## Provided passage
• • • •
If this is your first time designing an online course, you may wish to connect with Jessica O’Reilly, the Hub’s Instructional Developer, to discuss your specific course requirements, create a concrete plan for course development, and connect with other support services offered within the Hub. You aren’t alone in this process unless you choose to be!
The following is a brief overview of the various elements to consider when designing a high-quality online course. This approach is anchored to the Quality Matters course design framework, a schema that promotes best practice in online course design.
About Online Courses
If you’ve never experienced online learning, neither as an educator nor as a learner, you may want to first pursue some learning opportunities:
Lynda.com isn’t just for students. Their Learning to Teach Online course is two-hour course that offers an introduction to high-quality online education. For anyone working in a post-secondary institution in Ontario, including Cambrian College, Lynda.com access is free. Contact the Hub team to learn how you can access this great resource.
Coursera’s Learning to Teach Online is a free massive open online course (MOOC) that introduces participants to educational technologies in blended and fully online environments. Learn in a community of global practitioners teaching in a variety of educational contexts.
Ontario Extend is a free online program from eCampus Ontario that introduces participants to the six essential characteristics of a 21st century educator in six discrete modules. The program is available at any time, to anyone, and the degree of participation is completely up to each participant. Read through the modules, tweet, blog, or do it all to collect the six Ontario Extend badges and one ultimate mega badge!
Quality Matters (QM) is recognized as a leader in quality assurance for online education. In addition to their QM Certification program, they offer paid online workshops that model effective online teaching, and orient you to the basic principles of online course design. QM is nationally-recognized and grounded in research. At the completion of your course, you will receive an official certificate of completion to include on your CV. Consider these as first steps: Designing Your Online Course and Teaching Online: An Introduction to Online Delivery.
• • • •
## Problems to solve
• 1. Repeat the part of the online course design text between "The following is" and "this great resource.", inclusive.
• 2. Name every provider whose learning opportunities the online course design text describes for people new to online learning.
• 3. Write the next part of the online course design text, picking up after its last sentence.

## Information provided
• • • •
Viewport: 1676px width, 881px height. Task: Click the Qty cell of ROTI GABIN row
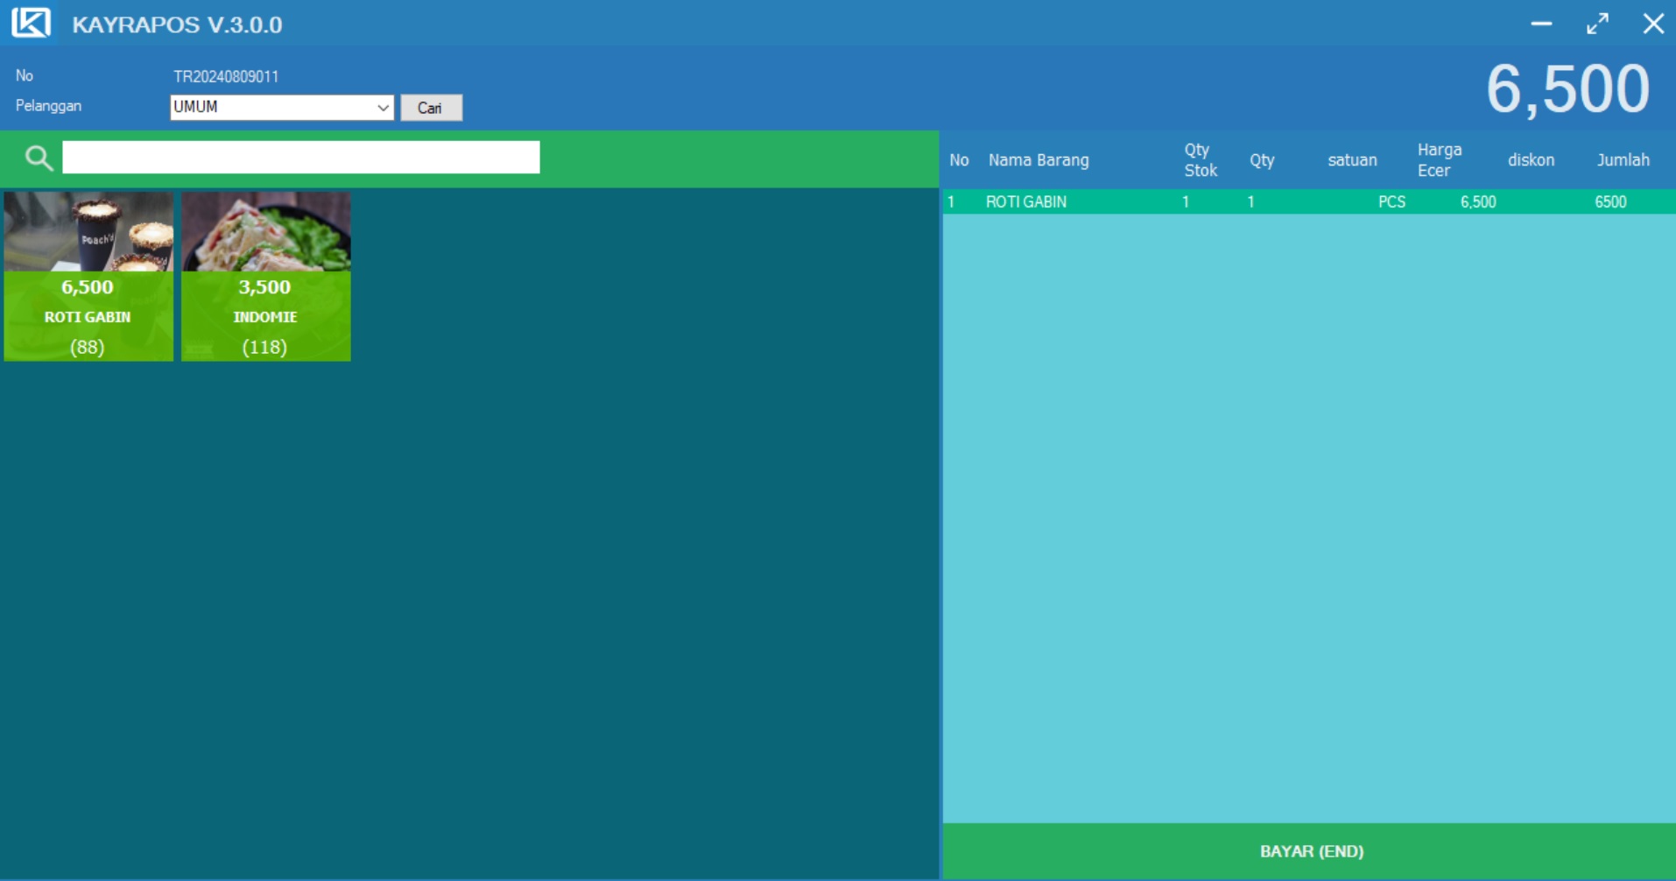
• • • •
## Written responses
• 1.
The following is a brief overview of the various elements to consider when designing a high-quality online course. This approach is anchored to the Quality Matters course design framework, a schema that promotes best practice in online course design.
About Online Courses
If you’ve never experienced online learning, neither as an educator nor as a learner, you may want to first pursue some learning opportunities:
Lynda.com isn’t just for students. Their Learning to Teach Online course is two-hour course that offers an introduction to high-quality online education. For anyone working in a post-secondary institution in Ontario, including Cambrian College, Lynda.com access is free. Contact the Hub team to learn how you can access this great resource.

• 2.
Lynda.com
Coursera
eCampus Ontario
Quality Matters

• 3.
Additional Learning Opportunities
Just like with Moodle training, you’ve got many options available to you when it comes to learning about effective online pedagogy. Talk to your Chair or Dean about additional training opportunities, or schedule a learning session with Jessica O’Reilly in the Hub.
Now that you are familiar with designing a course and are aware of additional learning opportunities (which are optional, yet recommended), the next steps outline the elements of a high-quality online course.
The development process from here on out is less linear, but all of the following elements should find their way into your completed online course.
Getting Your Students Started in the Course
You only get one chance to make a first impression, both in-class and online. When your students open your course for the very first time, they should easily locate the following:
- Course code and title: You can be creative and customize the topmost summary section of the course to include an image and/or a stylized title. This adds a nice design. Connect with the Hub’s Instructional Design team for help with this.
- Instructor information: Whether or not you are teaching this course, leave a section for the course instructor to introduce himself/herself, their contact information, response time to email/voicemail and preferred communication and meeting methods.
- Instructions for students: Including what to do first, where to find certain course elements, and other important information. This helps students become familiar with the course layout and elements.
- Course resources: Let students know if there are any required or recommended resources such as a textbook, subscriptions, software, hardware or other. For example, do you plan to use audio? Students should know that they’ll require headphones or speakers.
- Student and instructor introductions: It is also best practice to have students introduce themselves to the course instructor and to one another in the first week of the course. This builds social presence, and according to constructivist theorists, social presence is required in order for students to build a cognitive presence in the course, aka. students need to feel like they’re supported by a learning community to successfully learn online. Think about how you might start building that learning community early in the course. You could consider adding this as a topic in a discussion forum, connecting students via a video chat, or other virtual communication tool.
Navigation & Usability
Our students tend to respond well to weekly or topical course formats. They want a course that is easy to navigate, fairly predictable, consistent in its overall layout, and modular in its delivery (building a course out of smaller, discrete units or lessons).
Consider including the following elements:
- A title and brief description for each section / lesson / module in the course
- Clear learning outcomes for each section
- A “Getting Started” or “Introduction” section
- An “Assessments” section
You can also use Moodle blocks to add information to the left or right columns of your Moodle page. Blocks that students tend to appreciate include:
- Quick links to helpful websites, relevant academic policies, and high-level course information
- Institutional supports: Where should students go for help with course content? Technical issues? Tutoring? What are the etiquette expectations when communicating with the course instructor and other students? The Hub has already created many of these items, including links to relevant academic policies. Reach out to Jessica O’Reilly if you’re interested in having a look at some pre-built assets to plug into your course.
- Upcoming events such as webinars, guest speakers, etc.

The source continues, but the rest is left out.